Data entries:
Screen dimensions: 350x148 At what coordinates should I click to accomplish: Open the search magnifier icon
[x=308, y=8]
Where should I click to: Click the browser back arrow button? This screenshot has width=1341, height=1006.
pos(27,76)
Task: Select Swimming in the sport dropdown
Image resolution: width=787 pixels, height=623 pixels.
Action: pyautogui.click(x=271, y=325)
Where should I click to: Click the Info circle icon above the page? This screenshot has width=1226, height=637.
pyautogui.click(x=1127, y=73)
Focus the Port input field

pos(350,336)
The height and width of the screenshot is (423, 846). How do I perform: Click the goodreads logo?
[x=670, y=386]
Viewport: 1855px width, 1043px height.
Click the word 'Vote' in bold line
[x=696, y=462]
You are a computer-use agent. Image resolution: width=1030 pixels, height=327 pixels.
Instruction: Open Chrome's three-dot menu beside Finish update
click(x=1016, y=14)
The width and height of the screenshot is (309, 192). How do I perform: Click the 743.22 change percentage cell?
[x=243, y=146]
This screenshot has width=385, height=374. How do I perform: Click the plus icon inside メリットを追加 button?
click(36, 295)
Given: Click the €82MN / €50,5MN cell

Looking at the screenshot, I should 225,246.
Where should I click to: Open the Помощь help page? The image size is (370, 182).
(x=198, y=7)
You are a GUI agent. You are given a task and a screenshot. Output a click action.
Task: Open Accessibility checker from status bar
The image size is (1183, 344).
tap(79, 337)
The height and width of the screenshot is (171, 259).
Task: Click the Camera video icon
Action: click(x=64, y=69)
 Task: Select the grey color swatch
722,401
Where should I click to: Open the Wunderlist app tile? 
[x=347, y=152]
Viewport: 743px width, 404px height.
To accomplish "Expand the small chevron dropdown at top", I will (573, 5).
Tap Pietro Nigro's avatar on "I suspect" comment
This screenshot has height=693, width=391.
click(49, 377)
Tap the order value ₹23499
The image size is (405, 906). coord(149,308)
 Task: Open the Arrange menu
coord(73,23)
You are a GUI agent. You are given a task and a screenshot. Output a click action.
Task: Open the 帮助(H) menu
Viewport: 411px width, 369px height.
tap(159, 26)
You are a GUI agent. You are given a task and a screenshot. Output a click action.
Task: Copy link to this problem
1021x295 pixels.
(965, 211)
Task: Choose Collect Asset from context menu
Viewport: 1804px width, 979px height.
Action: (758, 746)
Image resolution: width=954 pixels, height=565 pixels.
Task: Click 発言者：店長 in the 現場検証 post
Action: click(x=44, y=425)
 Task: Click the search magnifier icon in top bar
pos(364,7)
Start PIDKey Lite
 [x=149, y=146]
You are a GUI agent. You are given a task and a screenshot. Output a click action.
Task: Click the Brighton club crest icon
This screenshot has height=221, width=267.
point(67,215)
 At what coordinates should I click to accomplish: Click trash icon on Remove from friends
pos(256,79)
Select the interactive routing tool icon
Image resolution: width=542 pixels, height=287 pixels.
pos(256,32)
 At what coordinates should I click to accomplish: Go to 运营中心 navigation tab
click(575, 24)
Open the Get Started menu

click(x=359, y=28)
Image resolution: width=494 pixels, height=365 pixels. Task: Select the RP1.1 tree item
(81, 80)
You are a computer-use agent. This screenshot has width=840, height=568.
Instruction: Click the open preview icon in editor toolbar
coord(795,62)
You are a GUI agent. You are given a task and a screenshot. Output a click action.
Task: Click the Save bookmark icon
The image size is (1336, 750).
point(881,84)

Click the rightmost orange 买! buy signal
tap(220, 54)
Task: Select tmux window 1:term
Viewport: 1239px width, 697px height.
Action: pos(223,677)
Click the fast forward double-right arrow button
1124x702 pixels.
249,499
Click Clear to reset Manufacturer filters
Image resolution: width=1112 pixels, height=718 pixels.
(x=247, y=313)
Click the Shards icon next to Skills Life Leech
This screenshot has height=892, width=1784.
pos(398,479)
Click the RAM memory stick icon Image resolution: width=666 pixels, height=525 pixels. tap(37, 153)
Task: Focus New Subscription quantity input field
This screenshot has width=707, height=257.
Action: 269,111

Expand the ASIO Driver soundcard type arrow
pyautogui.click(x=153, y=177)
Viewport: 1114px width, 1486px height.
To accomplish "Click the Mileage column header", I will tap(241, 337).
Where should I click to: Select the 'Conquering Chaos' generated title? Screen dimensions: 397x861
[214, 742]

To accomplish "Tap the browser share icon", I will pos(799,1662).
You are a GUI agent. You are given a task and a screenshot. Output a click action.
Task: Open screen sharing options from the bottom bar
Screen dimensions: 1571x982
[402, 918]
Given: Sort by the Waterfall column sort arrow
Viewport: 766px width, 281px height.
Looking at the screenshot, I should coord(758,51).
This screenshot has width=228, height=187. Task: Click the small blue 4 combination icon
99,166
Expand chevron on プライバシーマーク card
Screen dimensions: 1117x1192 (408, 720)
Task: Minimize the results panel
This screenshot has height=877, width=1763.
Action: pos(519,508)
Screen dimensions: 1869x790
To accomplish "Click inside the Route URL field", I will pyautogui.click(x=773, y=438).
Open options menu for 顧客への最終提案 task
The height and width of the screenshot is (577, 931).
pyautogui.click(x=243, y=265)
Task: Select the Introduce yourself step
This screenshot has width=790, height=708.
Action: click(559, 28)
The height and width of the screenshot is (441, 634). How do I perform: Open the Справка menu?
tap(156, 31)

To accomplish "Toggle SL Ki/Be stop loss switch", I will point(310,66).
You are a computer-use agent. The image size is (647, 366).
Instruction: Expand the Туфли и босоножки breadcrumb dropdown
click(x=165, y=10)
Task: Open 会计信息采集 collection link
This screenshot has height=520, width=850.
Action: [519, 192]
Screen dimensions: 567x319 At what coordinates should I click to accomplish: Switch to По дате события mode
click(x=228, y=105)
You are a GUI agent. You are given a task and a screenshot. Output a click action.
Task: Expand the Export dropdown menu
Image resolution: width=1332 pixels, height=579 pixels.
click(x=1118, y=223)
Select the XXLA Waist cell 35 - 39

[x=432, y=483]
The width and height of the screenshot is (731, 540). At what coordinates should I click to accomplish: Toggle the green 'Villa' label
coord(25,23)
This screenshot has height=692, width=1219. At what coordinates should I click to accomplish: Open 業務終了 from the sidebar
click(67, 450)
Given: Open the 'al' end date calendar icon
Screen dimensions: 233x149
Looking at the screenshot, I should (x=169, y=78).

Directions: Convert all of the records above into a numbered list with one line per item, and omit the blank lines.

Full solution:
1. Screen dimensions: 350x148 At what coordinates should I click to accomplish: Open the search magnifier icon
2. [x=308, y=8]
3. Where should I click to: Click the browser back arrow button? This screenshot has width=1341, height=1006.
4. pos(27,76)
5. Task: Select Swimming in the sport dropdown
6. Image resolution: width=787 pixels, height=623 pixels.
7. Action: pyautogui.click(x=271, y=325)
8. Where should I click to: Click the Info circle icon above the page? This screenshot has width=1226, height=637.
9. pyautogui.click(x=1127, y=73)
10. Focus the Port input field
11. pos(350,336)
12. The height and width of the screenshot is (423, 846). How do I perform: Click the goodreads logo?
13. [x=670, y=386]
14. Viewport: 1855px width, 1043px height.
15. Click the word 'Vote' in bold line
16. [x=696, y=462]
17. You are a computer-use agent. Image resolution: width=1030 pixels, height=327 pixels.
18. Instruction: Open Chrome's three-dot menu beside Finish update
19. click(x=1016, y=14)
20. The width and height of the screenshot is (309, 192). How do I perform: Click the 743.22 change percentage cell?
21. [x=243, y=146]
22. This screenshot has width=385, height=374. How do I perform: Click the plus icon inside メリットを追加 button?
23. click(36, 295)
24. Given: Click the €82MN / €50,5MN cell
25. Looking at the screenshot, I should 225,246.
26. Where should I click to: Open the Помощь help page? The image size is (370, 182).
27. (x=198, y=7)
28. You are a GUI agent. You are given a task and a screenshot. Output a click action.
29. Task: Open Accessibility checker from status bar
30. The image size is (1183, 344).
31. tap(79, 337)
32. The height and width of the screenshot is (171, 259).
33. Task: Click the Camera video icon
34. Action: click(x=64, y=69)
35.  Task: Select the grey color swatch
36. 722,401
37. Where should I click to: Open the Wunderlist app tile? 
38. [x=347, y=152]
39. Viewport: 743px width, 404px height.
40. To accomplish "Expand the small chevron dropdown at top", I will (573, 5).
41. Tap Pietro Nigro's avatar on "I suspect" comment
42. This screenshot has height=693, width=391.
43. click(49, 377)
44. Tap the order value ₹23499
45. The image size is (405, 906). coord(149,308)
46.  Task: Open the Arrange menu
47. coord(73,23)
48. You are a GUI agent. You are given a task and a screenshot. Output a click action.
49. Task: Open the 帮助(H) menu
50. Viewport: 411px width, 369px height.
51. tap(159, 26)
52. You are a GUI agent. You are given a task and a screenshot. Output a click action.
53. Task: Copy link to this problem
54. 1021x295 pixels.
55. (965, 211)
56. Task: Choose Collect Asset from context menu
57. Viewport: 1804px width, 979px height.
58. Action: (758, 746)
59. Image resolution: width=954 pixels, height=565 pixels.
60. Task: Click 発言者：店長 in the 現場検証 post
61. Action: click(x=44, y=425)
62.  Task: Click the search magnifier icon in top bar
63. pos(364,7)
64. Start PIDKey Lite
65.  [x=149, y=146]
66. You are a GUI agent. You are given a task and a screenshot. Output a click action.
67. Task: Click the Brighton club crest icon
68. This screenshot has height=221, width=267.
69. point(67,215)
70.  At what coordinates should I click to accomplish: Click trash icon on Remove from friends
71. pos(256,79)
72. Select the interactive routing tool icon
73. Image resolution: width=542 pixels, height=287 pixels.
74. pos(256,32)
75.  At what coordinates should I click to accomplish: Go to 运营中心 navigation tab
76. click(575, 24)
77. Open the Get Started menu
78. click(x=359, y=28)
79. Image resolution: width=494 pixels, height=365 pixels. Task: Select the RP1.1 tree item
80. (81, 80)
81. You are a computer-use agent. This screenshot has width=840, height=568.
82. Instruction: Click the open preview icon in editor toolbar
83. coord(795,62)
84. You are a GUI agent. You are given a task and a screenshot. Output a click action.
85. Task: Click the Save bookmark icon
86. The image size is (1336, 750).
87. point(881,84)
88. Click the rightmost orange 买! buy signal
89. tap(220, 54)
90. Task: Select tmux window 1:term
91. Viewport: 1239px width, 697px height.
92. Action: pos(223,677)
93. Click the fast forward double-right arrow button
94. 1124x702 pixels.
95. 249,499
96. Click Clear to reset Manufacturer filters
97. Image resolution: width=1112 pixels, height=718 pixels.
98. (x=247, y=313)
99. Click the Shards icon next to Skills Life Leech
100. This screenshot has height=892, width=1784.
101. pos(398,479)
102. Click the RAM memory stick icon Image resolution: width=666 pixels, height=525 pixels. tap(37, 153)
103. Task: Focus New Subscription quantity input field
104. This screenshot has width=707, height=257.
105. Action: 269,111
106. Expand the ASIO Driver soundcard type arrow
107. pyautogui.click(x=153, y=177)
108. Viewport: 1114px width, 1486px height.
109. To accomplish "Click the Mileage column header", I will tap(241, 337).
110. Where should I click to: Select the 'Conquering Chaos' generated title? Screen dimensions: 397x861
111. [214, 742]
112. To accomplish "Tap the browser share icon", I will pos(799,1662).
113. You are a GUI agent. You are given a task and a screenshot. Output a click action.
114. Task: Open screen sharing options from the bottom bar
115. Screen dimensions: 1571x982
116. [402, 918]
117. Given: Sort by the Waterfall column sort arrow
118. Viewport: 766px width, 281px height.
119. Looking at the screenshot, I should coord(758,51).
120. This screenshot has width=228, height=187. Task: Click the small blue 4 combination icon
121. 99,166
122. Expand chevron on プライバシーマーク card
123. Screen dimensions: 1117x1192 (408, 720)
124. Task: Minimize the results panel
125. This screenshot has height=877, width=1763.
126. Action: pos(519,508)
127. Screen dimensions: 1869x790
128. To accomplish "Click inside the Route URL field", I will pyautogui.click(x=773, y=438).
129. Open options menu for 顧客への最終提案 task
130. The height and width of the screenshot is (577, 931).
131. pyautogui.click(x=243, y=265)
132. Task: Select the Introduce yourself step
133. This screenshot has width=790, height=708.
134. Action: click(559, 28)
135. The height and width of the screenshot is (441, 634). How do I perform: Open the Справка menu?
136. tap(156, 31)
137. To accomplish "Toggle SL Ki/Be stop loss switch", I will point(310,66).
138. You are a computer-use agent. The image size is (647, 366).
139. Instruction: Expand the Туфли и босоножки breadcrumb dropdown
140. click(x=165, y=10)
141. Task: Open 会计信息采集 collection link
142. This screenshot has height=520, width=850.
143. Action: [519, 192]
144. Screen dimensions: 567x319 At what coordinates should I click to accomplish: Switch to По дате события mode
145. click(x=228, y=105)
146. You are a GUI agent. You are given a task and a screenshot. Output a click action.
147. Task: Expand the Export dropdown menu
148. Image resolution: width=1332 pixels, height=579 pixels.
149. click(x=1118, y=223)
150. Select the XXLA Waist cell 35 - 39
151. [x=432, y=483]
152. The width and height of the screenshot is (731, 540). At what coordinates should I click to accomplish: Toggle the green 'Villa' label
153. coord(25,23)
154. This screenshot has height=692, width=1219. At what coordinates should I click to accomplish: Open 業務終了 from the sidebar
155. click(67, 450)
156. Given: Open the 'al' end date calendar icon
157. Screen dimensions: 233x149
158. Looking at the screenshot, I should (x=169, y=78).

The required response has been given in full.